Cet article comporte 5 commentaires

  1. reiller

    Il a tout à fait raison, nous sommes les employeurs de nos dirigeants et élus, puisque nous sommes en démocratie; et de la totalité des services de l’état, puisque ceux ci sont en principe employés de l’exécutif.
    Le problème est que je ne connais pas d’employeur qui n’ait les moyens de contrôler ses salariés sauf un: nous.
    Et c’est cela qu’il faut corriger plutôt que de parler de morale. Et ce manque de possibilité de contrôle est une caractéristique des régimes totalitaires , communistes ou non.
    Mais il faut aller plus loin: le moindre fonctionnaire municipal est salarié des habitants de la municipalité. Allez le leur dire, et vous verrez leur étonnement! Et pourtant ce serait bien qu’ils en soient conscients…
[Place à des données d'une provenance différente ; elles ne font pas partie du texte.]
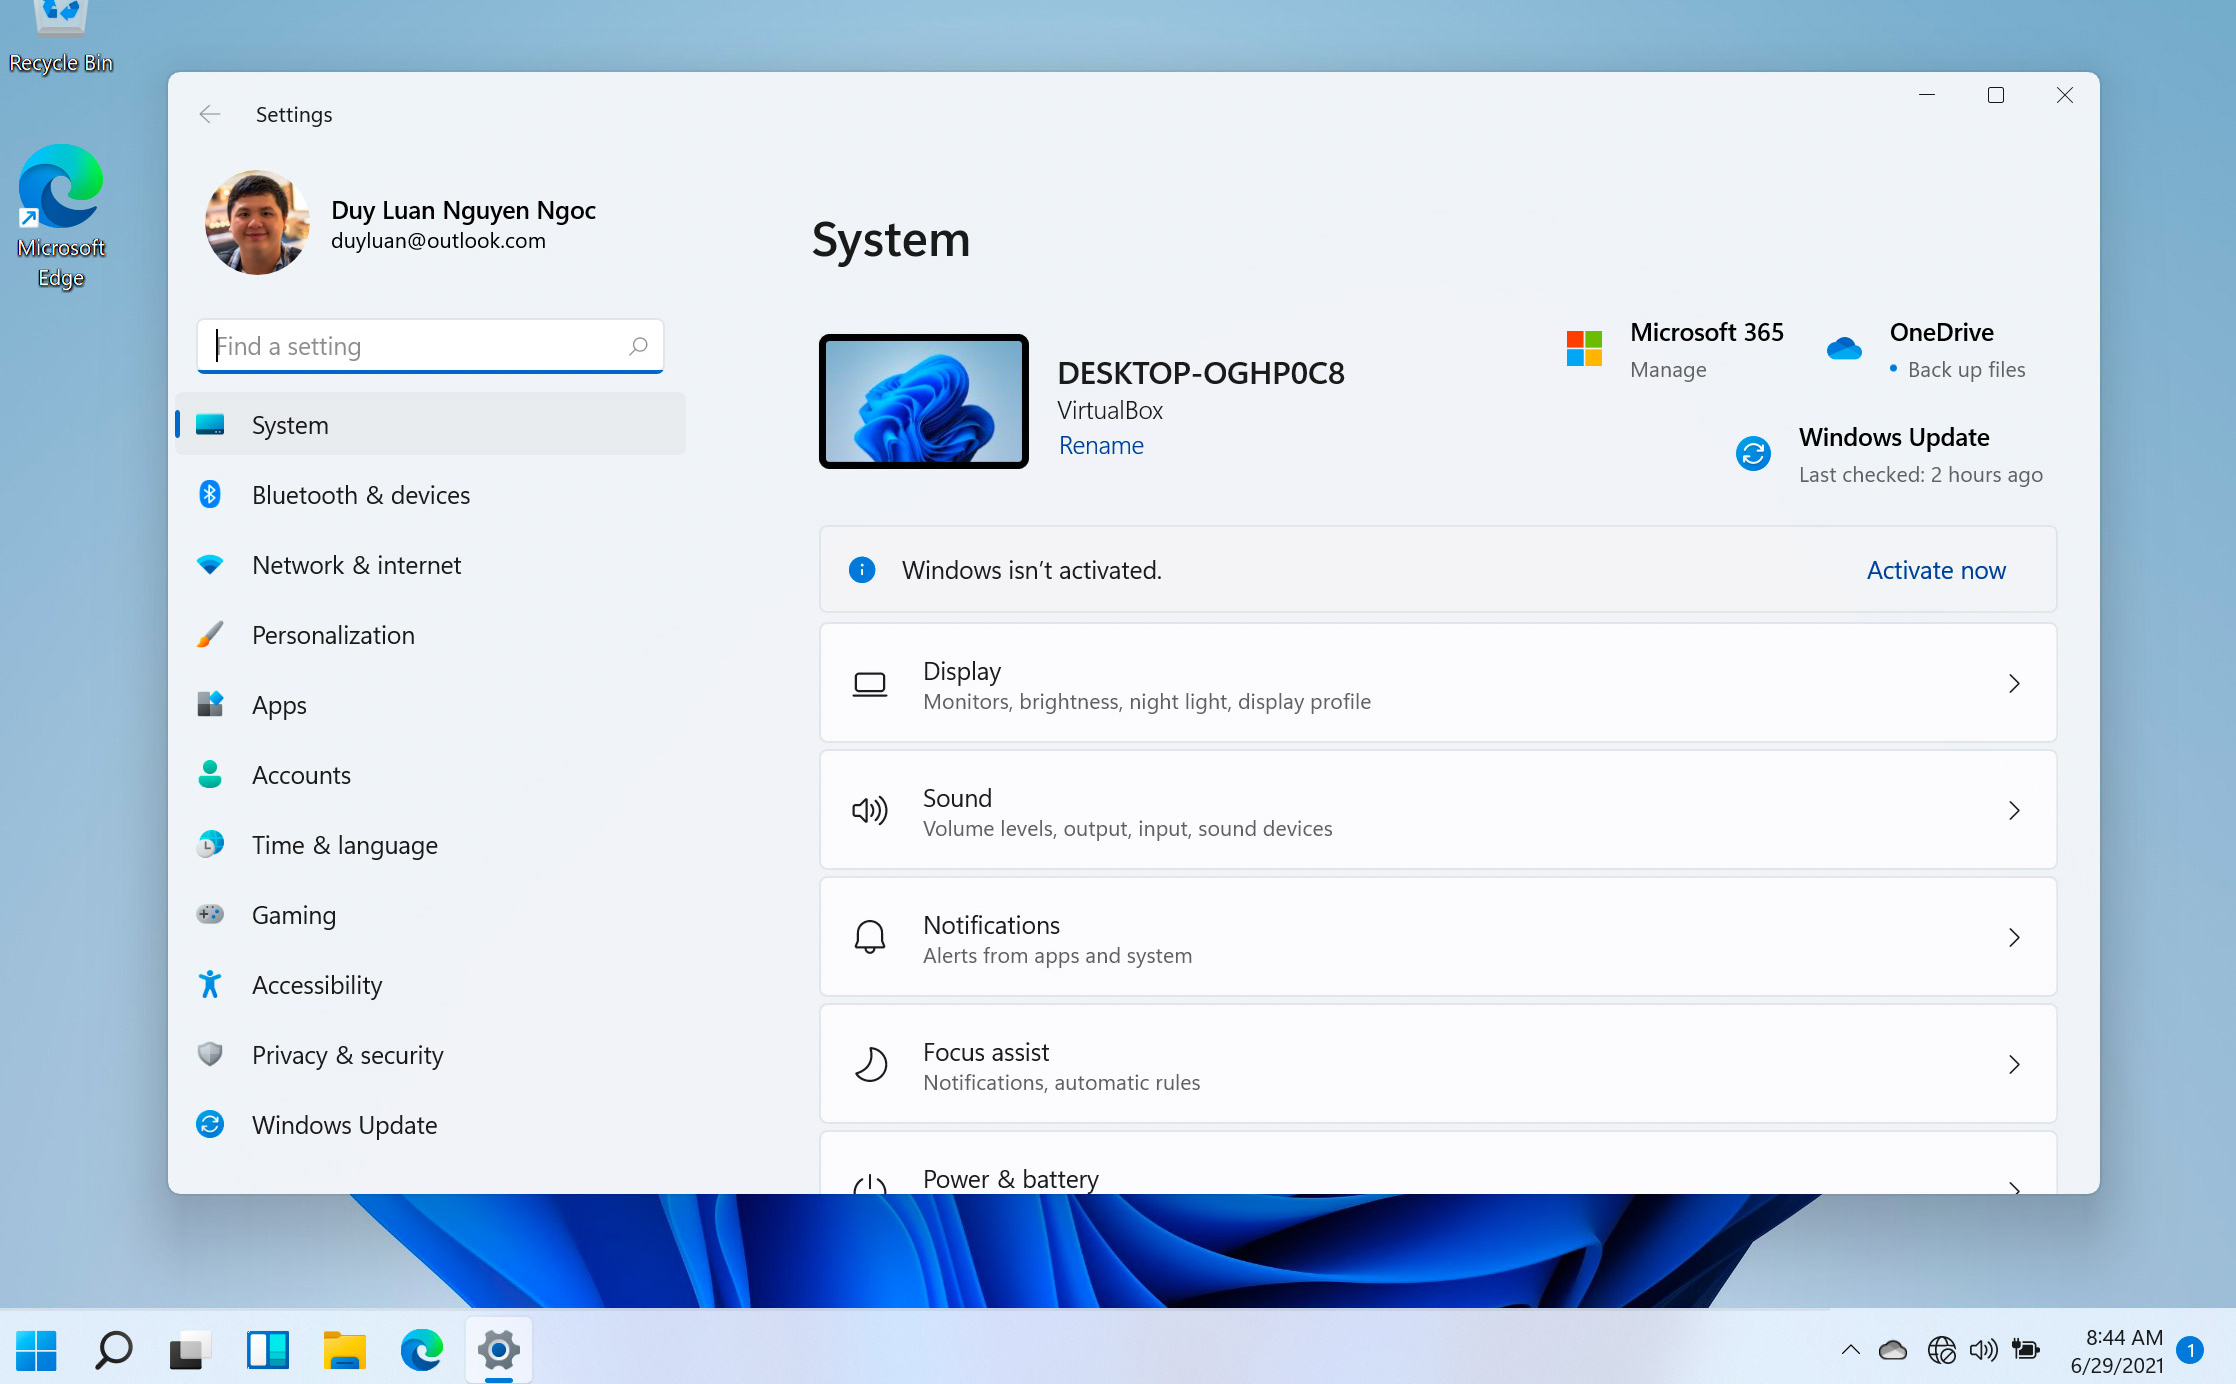Click the volume icon in system tray

(x=1983, y=1351)
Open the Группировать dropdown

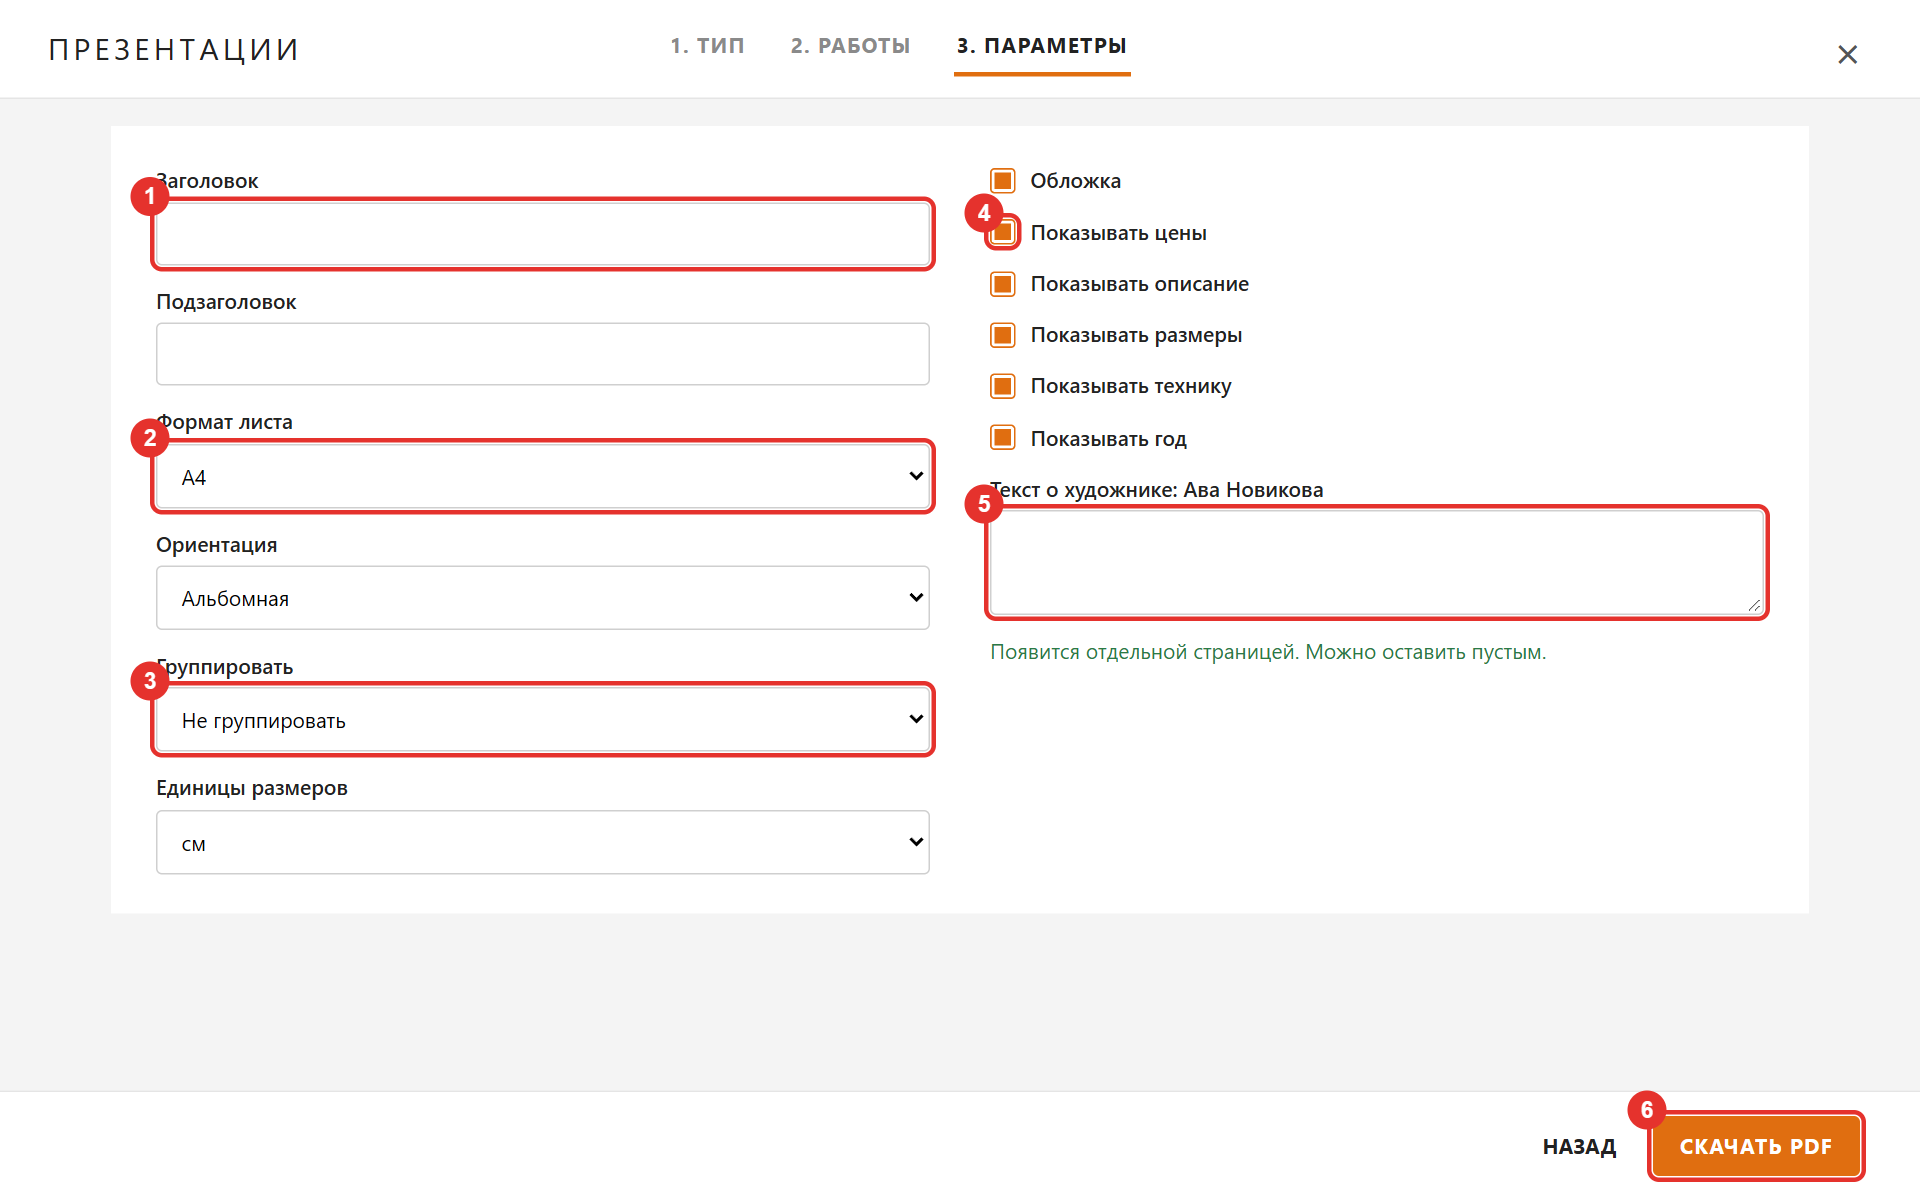(543, 720)
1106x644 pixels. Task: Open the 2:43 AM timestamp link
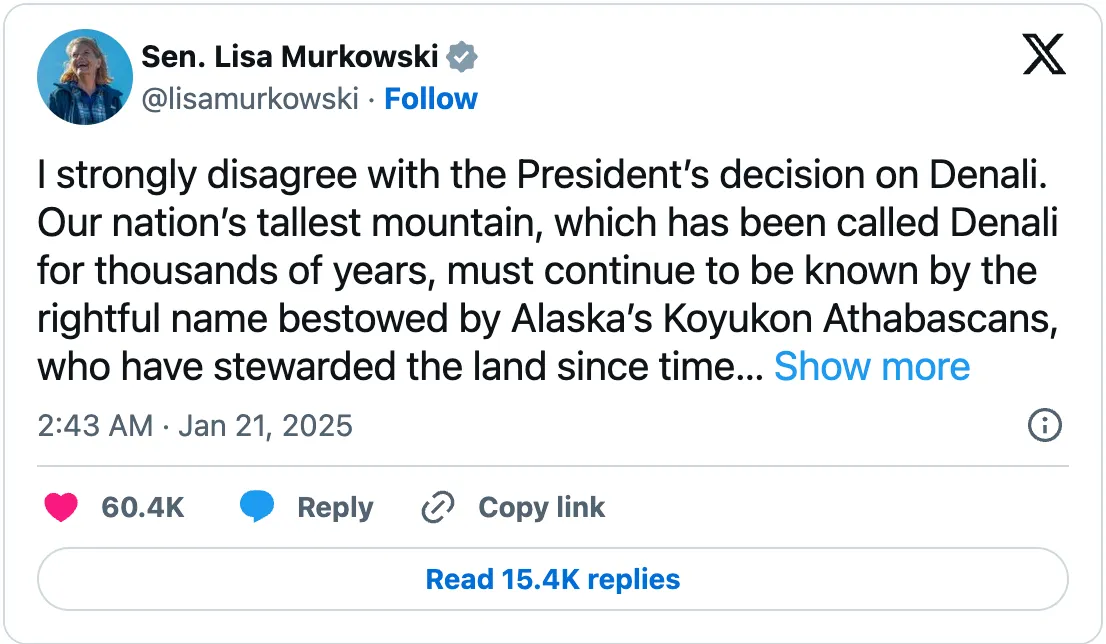(95, 426)
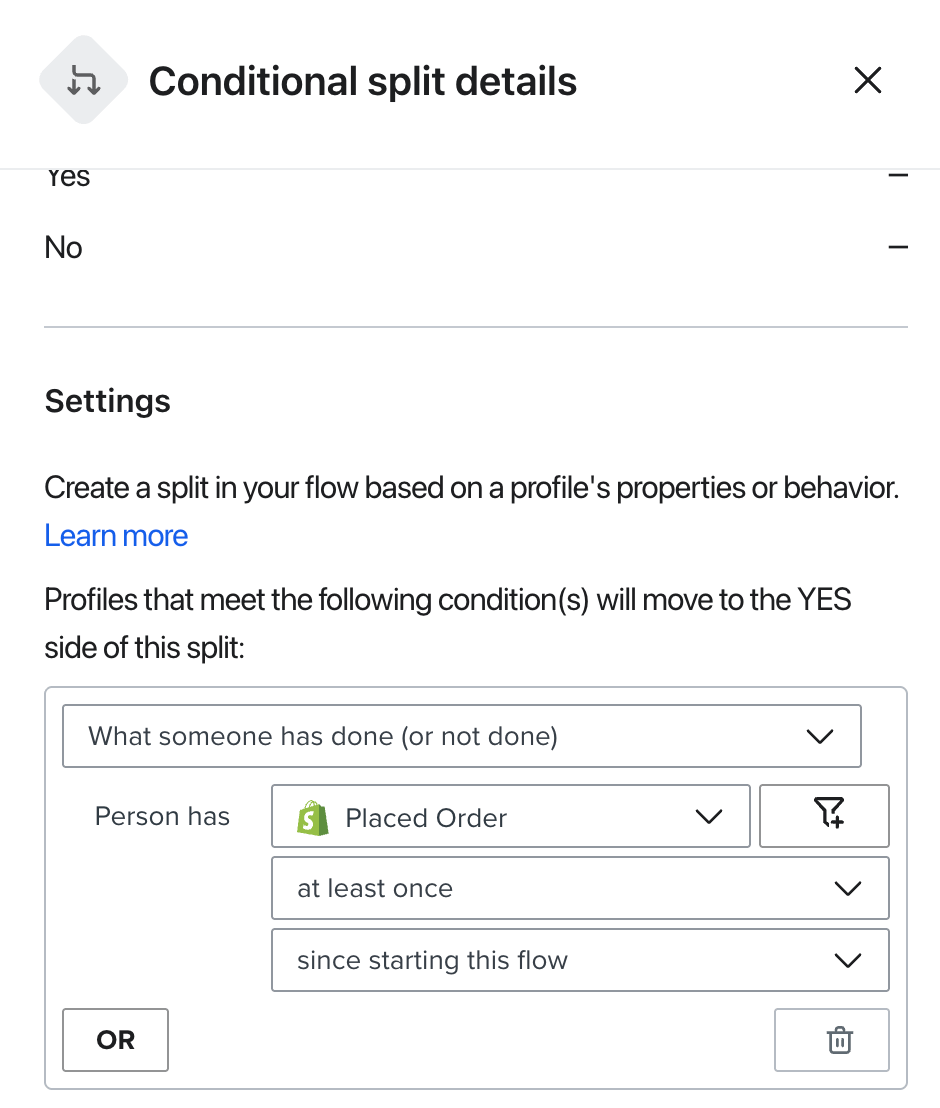Add a filter with the funnel plus icon

824,816
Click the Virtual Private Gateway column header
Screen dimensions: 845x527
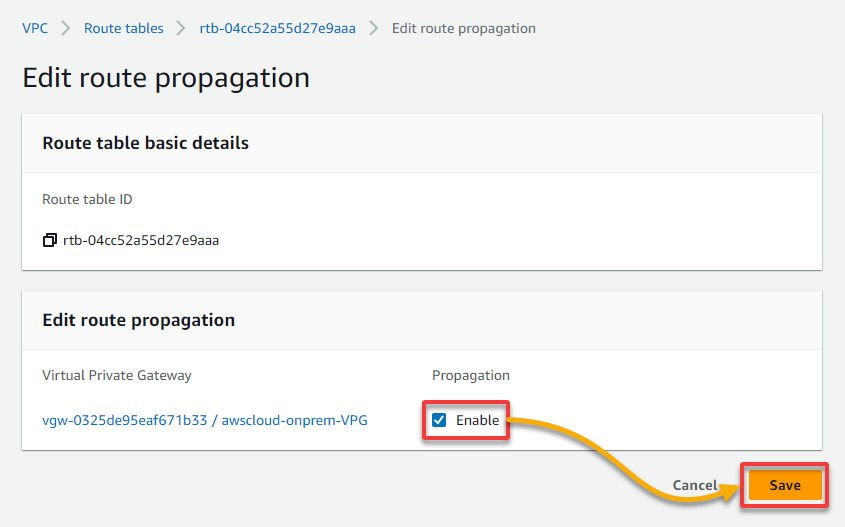[117, 375]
    1. Observatoire de la Corruption

      Parler de morale est un préalable incontournable puisque la morale consiste à différencier le bien du mal, ce qui, en matière de corruption, est évidemment la base.

      Le souci de la bonne gestion est corrélé, mais non identique, à la vertu.

      On ne combattra pas la corruption en demandant seulement la bonne gestion. Il faudra aussi parler de ce qui est bien, et de ce qui est mal.

      1. reiller

        Je vous remercie de votre contradiction ,qui permet le dialogue; mais il me semble ne avoir été compris.
        Le domaine de la morale est celui des émotions au moins en politique; je me place résolument du coté de la raison. J’ai déjà dit ici en quoi le fait de commettre tout ce que permet la règle du groupe me parait naturel: cette fusion de l’individu dans le groupe fait de nous des animaux sociaux. C’est d’ailleurs le principe de notre droit écrit: ce qui n’est pas interdit, est autorisé. En monde anglo-saxon ce serait sans doute un peu différent.

        Le problème à résoudre, au delà de la dénonciation des dérives choquantes, dénonciation tout à fait utile, est de faire en sorte que le groupe adopte des manières plus acceptables, et efficaces. C’est un problème classique de management des organisations. Je regrette fort l’absence de réflexion sur ce sujet en France: les médias restent dans l’émotionnel, ce qui donne ceci.

        Constatant les dérives des comportements en matières d’attachés parlementaires, chacun y va de sa rustine par contrer l’anomalie signalée; mais personne ne s’étonne que l’élu soit en France le chef d’une petite entreprise, qui plus est, non soumise au code du travail et autres. JE NE VOTE PAS POUR CHOISIR CELUI QUI DEVIENDRA PATRON SANS LOI D’UNE PME!
        Partant de là , qui pour moi est clair, je cherche une organisation qui me donnera un résultat meilleur. Bien sûr il restera des déviants, il me faut donc un garde fou, la loi commune par exemple et la justice pour l’appliquer; et là vous trouvez des contradictions avec notre constitution. Sont -elles justifiées?

        1. Observatoire de la Corruption

          Qu’est-ce qui a motivé les Roumains à descendre dans les rues et faire reculer leur gouvernement corrompu ? La raison, ou l’émotion ?

          Les deux. Contre la corruption, pour la transparence, il faut jouer sur les deux ressorta de la raison et de l’émotion. Ce sont d’ailleurs ces deux moyens qui ont forcé le gouvernement, après le scandale Cahuzac, à prendre enfin de timides mesures pour la transparence.

          1. reiller

            les peuples se révoltent généralement par manque d’espoir, ce qui est encore un autre problème.